Quelques mois plus tard, l'histoire de mon cousin m'est revenu en mémoire à cause d'un évènement particulier : lors d'une soirée en boite je n'ai pas osé intervenir alors qu'un mec très balèze insistait très lourdement auprès de son ex pour avoir un bisou sur la joue. Au bout de dix minutes, il a finalement eu son bisou tandis que je faisais lâchement mine de regarder ailleurs.
Ah ! Si seulement j'avais pu être comme ma grand mère ! Inconscient, mais décidé à protéger les faibles !

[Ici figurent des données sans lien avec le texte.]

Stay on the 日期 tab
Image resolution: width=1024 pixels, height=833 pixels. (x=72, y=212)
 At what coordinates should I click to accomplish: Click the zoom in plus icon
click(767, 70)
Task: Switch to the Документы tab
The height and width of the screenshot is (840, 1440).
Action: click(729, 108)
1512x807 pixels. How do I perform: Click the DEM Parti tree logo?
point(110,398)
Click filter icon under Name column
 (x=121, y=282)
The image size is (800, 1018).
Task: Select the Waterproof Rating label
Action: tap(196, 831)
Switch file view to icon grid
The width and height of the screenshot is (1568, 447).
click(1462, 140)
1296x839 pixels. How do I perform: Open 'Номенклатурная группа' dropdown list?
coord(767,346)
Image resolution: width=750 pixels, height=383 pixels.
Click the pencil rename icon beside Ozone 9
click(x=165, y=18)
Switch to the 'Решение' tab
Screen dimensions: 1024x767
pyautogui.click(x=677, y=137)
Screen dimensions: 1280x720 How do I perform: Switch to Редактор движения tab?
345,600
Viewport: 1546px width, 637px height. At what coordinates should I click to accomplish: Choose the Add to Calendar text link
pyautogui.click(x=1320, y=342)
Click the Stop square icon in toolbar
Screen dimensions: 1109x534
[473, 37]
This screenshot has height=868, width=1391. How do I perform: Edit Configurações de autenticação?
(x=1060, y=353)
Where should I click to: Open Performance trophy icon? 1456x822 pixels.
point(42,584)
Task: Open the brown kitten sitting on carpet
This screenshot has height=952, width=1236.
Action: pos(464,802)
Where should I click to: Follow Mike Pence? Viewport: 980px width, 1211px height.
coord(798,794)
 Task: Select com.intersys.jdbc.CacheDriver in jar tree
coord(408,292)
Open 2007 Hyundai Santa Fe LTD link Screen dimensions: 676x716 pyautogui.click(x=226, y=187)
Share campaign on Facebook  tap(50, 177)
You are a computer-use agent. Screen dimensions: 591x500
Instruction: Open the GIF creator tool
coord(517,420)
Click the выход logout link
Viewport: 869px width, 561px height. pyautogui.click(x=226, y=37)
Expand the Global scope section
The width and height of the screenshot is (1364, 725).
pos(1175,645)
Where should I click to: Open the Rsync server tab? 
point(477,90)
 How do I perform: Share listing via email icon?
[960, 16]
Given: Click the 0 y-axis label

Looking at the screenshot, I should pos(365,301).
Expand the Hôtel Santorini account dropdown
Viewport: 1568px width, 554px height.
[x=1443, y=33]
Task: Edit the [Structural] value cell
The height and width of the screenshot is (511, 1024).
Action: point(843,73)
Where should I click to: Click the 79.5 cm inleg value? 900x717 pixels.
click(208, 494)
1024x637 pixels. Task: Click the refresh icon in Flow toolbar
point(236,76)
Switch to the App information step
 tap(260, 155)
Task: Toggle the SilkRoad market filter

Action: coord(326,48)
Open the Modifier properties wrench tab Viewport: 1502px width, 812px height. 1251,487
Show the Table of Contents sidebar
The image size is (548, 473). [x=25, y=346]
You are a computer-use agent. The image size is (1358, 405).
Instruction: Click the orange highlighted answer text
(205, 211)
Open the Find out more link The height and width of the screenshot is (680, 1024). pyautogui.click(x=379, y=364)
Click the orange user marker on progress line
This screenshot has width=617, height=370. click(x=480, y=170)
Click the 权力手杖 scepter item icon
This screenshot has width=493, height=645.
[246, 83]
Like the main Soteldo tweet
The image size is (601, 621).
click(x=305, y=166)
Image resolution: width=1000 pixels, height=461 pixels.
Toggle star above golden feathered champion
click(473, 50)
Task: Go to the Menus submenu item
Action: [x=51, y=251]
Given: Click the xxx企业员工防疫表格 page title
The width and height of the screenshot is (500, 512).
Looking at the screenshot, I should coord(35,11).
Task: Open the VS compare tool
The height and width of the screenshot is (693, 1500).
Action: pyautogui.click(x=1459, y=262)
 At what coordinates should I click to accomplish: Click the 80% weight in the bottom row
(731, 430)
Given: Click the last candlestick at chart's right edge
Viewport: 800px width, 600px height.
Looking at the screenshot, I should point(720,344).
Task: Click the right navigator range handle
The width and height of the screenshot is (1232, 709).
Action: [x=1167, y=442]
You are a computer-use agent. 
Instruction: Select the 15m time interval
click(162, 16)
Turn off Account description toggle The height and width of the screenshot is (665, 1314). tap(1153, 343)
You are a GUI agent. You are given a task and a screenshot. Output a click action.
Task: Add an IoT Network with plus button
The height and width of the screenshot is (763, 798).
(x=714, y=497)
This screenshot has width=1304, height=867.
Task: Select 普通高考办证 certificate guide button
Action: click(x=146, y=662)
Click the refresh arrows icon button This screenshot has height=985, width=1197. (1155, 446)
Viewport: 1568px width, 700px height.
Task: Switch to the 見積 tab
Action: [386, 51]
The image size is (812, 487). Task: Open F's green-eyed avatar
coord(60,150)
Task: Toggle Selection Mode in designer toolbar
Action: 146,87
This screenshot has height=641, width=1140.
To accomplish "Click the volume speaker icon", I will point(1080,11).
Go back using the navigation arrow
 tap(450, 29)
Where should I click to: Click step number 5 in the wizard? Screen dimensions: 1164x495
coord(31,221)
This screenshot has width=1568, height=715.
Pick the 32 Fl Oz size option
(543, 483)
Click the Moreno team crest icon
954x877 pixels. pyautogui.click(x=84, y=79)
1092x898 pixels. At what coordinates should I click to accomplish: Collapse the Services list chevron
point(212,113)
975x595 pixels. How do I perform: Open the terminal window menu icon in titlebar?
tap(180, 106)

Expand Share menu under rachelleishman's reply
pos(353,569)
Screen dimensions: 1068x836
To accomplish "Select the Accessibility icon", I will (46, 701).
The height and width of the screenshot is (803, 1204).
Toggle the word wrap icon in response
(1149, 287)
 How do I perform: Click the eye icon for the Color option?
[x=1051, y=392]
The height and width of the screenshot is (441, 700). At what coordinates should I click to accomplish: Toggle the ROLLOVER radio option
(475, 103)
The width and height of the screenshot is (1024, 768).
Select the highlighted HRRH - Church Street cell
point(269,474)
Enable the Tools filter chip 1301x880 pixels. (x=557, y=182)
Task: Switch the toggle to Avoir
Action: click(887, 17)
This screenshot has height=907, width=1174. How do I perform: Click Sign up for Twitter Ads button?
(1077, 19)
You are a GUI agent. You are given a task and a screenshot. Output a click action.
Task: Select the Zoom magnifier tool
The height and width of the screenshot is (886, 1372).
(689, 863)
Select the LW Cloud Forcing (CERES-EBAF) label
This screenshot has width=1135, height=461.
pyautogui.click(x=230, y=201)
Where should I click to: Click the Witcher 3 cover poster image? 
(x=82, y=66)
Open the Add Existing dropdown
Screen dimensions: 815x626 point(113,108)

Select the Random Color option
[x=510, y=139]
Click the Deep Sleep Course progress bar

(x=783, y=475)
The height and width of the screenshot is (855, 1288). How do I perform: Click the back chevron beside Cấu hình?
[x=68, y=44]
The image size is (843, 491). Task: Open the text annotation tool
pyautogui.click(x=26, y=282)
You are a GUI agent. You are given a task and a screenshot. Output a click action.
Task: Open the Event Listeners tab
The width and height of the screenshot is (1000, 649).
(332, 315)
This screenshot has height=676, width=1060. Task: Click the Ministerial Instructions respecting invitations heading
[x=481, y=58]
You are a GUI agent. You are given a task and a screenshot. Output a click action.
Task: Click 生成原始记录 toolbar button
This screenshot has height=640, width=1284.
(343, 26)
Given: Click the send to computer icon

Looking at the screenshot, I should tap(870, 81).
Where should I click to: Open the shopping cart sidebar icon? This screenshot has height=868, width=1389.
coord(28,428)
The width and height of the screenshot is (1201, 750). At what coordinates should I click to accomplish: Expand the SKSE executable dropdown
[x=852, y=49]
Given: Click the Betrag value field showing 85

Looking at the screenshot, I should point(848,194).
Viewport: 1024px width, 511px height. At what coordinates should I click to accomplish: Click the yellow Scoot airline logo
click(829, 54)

Il se trouvait qu'elle nous rendait visite au même moment. Le lendemain je la lançais donc sur l'histoire de mon cousin :
<<Alors mamie ! Comme ça on met dehors des voyous ! T'as pas eu peur ! Raconte-moi un peu !

>>
Je l'imaginais me répondre qu'elle "n'allait pas se laisser faire par des petits cons", comme je l'avais déjà entendu dire, mais cette fois le masque tomba. Était-ce car elle ne me considérait plus comme un enfant à protéger des réalités du monde ? Était-ce une leçon divine pour ma couardise de la veille ? Son regard se perdit dans le vague et voici ce qu'elle me dit :
<< Ses parents ne voulait intervenir, donc j'y suis allé. J'ai essayé de garder ma contenance mais en montant les marches je ne pouvais pas m'empêcher de trembler. Bien sûr que j'ai eu peur devant ces 5 hommes d'une quarantaine d'années.>>
Puis, elle me fixa de ses grands yeux noirs et ajouta :
<< J'étais absolument terrifiée.>>
Ca m'a mit une belle claque. Oui, elle avait conscience des risques. Pire, elle crevait de peur, mais
elle l'a fait quand même, et nous autres, pathétiques, on se moque d'elle en l'imaginant écervelée et la laissant seule face à sa terreur.
Voilà mon histoire, ou plutôt ma leçon. Puisse cela servir également à d'autres.